## PROBLEMAS Y TAREAS
• A. Según el texto sobre los Derechos Humanos y el Adviento, ¿en qué ciudad se aprobó la declaración universal?
• B. Reproduce sin cambios el pasaje del texto sobre los Derechos Humanos y el Adviento que comienza con "Mañana es el" y sigue hasta "no decir toda.".
• C. Traduce al inglés esta oración del texto sobre los Derechos Humanos y el Adviento: "La justicia no siempre es practicada por los que la predican."

## TEXTO PROPORCIONADO
Mañana es el día mundial de los Derechos Humanos, que conmemora la jornada exacta en que la ONU hizo la declaración universal en 1948, y ayer fue el segundo domingo de Adviento, que en el cristianismo anuncia un tiempo de preparación espiritual para la celebración del nacimiento de Jesús. Tanto a un hecho como al otro se les presupone una vigencia de supuesta armonía y bienquerencia, de espíritu de paz y respeto. Lo cierto es, sin embargo, que casi ocho décadas después del histórico texto adoptado por la Asamblea General y dos mil años después de la llegada del Mesías, el planeta no parece ser un lugar mejor, como estos acontecimientos aspiraban a conseguir, y se hace difícil no pensar que nosotros mismos tenemos la mayor parte de la responsabilidad, por no decir toda.
La palabra libertad es la más repetida en aquel redactado aprobado en París ahora hace 76 años, aparece en un tercio de sus artículos —un puñado más de veces en el preámbulo— y hoy en día debe ser la más ultrajada. "Todos los seres humanos nacen libres e iguales en dignidad y en derechos. Están dotados de razón y de consciencia, y tienen que comportarse fraternalmente los unos con los otros", dice el primer punto. Basta con echar un rápido vistazo al globo terráqueo para encontrar una sesentena de guerras en activo, la mayoría de ellas en Asia y África, y comprobar que ni dignidad, ni derechos, ni fraternidad. Casi los treinta artículos que la conforman se infringen sistemáticamente por toda una sociedad que tiene demasiados armisticios pendientes. Las ideas primigenias no son caducas. Simplemente, su reiterado incumplimiento las oxida. Uno de los documentos más necesarios y relevantes que hemos sido capaces de elaborar y qué mal ha envejecido.
Tampoco aquel portal de Belén, paradigma de amor y humildad, da la sensación de haber sostenido mucho el ejemplo de hermandad y pobreza. Precisamente, la famosa tierra prometida de la Biblia es ahora escenario de uno de los conflictos bélicos más graves y todo Oriente Medio parece un polvorín en manos de gobernantes predispuestos a encender la mecha. Por no hablar de los autollamados intermediarios de aquel mensaje que, desde la ostentación de sus títulos eclesiásticos, tesoros vaticanos y edificios libres de impuestos, practican la hipocresía con poco disimulo. Solo una pequeña multitud de católicos de base todavía tiene fe y, meritoriamente, intenta resistir y no resignarse. Se acercan las fiestas de un dios que nació con sencillez y sus herederos oficiales se han complicado la vida. La justicia no siempre es practicada por los que la predican.

## REGISTROS MOSTRADOS
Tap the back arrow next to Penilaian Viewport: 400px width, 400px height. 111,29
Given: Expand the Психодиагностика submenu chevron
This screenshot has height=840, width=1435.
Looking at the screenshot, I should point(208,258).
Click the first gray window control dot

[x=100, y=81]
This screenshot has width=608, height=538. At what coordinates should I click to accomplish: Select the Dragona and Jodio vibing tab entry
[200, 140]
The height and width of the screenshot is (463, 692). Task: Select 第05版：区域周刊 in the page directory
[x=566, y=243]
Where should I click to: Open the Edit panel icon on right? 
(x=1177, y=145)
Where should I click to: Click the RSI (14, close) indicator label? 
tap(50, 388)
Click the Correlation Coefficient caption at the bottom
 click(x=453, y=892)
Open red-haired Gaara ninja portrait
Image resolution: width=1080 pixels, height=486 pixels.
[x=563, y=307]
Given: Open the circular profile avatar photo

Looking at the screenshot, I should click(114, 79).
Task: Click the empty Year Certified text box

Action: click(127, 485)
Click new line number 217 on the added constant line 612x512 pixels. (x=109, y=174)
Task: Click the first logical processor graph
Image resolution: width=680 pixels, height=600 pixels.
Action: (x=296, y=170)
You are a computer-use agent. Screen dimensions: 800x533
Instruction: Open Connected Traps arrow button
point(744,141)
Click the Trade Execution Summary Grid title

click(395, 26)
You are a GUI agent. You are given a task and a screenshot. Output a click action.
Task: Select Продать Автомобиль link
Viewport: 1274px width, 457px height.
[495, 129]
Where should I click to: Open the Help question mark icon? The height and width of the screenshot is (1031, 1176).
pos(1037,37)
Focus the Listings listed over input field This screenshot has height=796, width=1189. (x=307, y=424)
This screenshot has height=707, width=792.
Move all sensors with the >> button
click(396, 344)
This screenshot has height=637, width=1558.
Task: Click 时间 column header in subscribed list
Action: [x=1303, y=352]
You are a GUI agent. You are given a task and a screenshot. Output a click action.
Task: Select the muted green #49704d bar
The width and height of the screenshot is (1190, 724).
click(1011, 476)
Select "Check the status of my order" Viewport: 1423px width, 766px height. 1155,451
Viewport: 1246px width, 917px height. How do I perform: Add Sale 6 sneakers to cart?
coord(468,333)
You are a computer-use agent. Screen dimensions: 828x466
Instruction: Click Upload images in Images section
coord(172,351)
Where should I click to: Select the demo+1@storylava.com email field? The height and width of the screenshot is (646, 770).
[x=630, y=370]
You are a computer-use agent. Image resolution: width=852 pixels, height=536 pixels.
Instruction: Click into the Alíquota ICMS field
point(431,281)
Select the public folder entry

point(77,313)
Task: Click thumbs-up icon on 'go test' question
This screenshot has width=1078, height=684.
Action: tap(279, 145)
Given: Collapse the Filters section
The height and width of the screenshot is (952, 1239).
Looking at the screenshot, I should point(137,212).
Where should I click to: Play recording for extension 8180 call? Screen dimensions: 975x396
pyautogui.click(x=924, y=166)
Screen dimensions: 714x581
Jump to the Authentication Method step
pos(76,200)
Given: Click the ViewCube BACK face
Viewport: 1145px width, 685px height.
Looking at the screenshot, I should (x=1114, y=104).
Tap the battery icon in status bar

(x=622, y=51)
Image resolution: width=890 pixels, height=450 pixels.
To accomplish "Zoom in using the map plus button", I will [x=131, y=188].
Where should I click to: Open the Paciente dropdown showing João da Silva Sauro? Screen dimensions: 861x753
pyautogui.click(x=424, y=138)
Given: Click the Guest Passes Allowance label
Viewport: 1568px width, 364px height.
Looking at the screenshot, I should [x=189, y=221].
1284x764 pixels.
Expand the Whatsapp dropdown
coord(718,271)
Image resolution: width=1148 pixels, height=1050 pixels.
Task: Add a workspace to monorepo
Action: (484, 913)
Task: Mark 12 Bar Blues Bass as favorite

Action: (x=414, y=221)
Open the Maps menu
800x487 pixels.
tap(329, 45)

## RESPUESTAS DEL EJERCICIO
• A. En París.

• B.
Mañana es el día mundial de los Derechos Humanos, que conmemora la jornada exacta en que la ONU hizo la declaración universal en 1948, y ayer fue el segundo domingo de Adviento, que en el cristianismo anuncia un tiempo de preparación espiritual para la celebración del nacimiento de Jesús. Tanto a un hecho como al otro se les presupone una vigencia de supuesta armonía y bienquerencia, de espíritu de paz y respeto. Lo cierto es, sin embargo, que casi ocho décadas después del histórico texto adoptado por la Asamblea General y dos mil años después de la llegada del Mesías, el planeta no parece ser un lugar mejor, como estos acontecimientos aspiraban a conseguir, y se hace difícil no pensar que nosotros mismos tenemos la mayor parte de la responsabilidad, por no decir toda.

• C. Justice is not always practiced by those who preach it.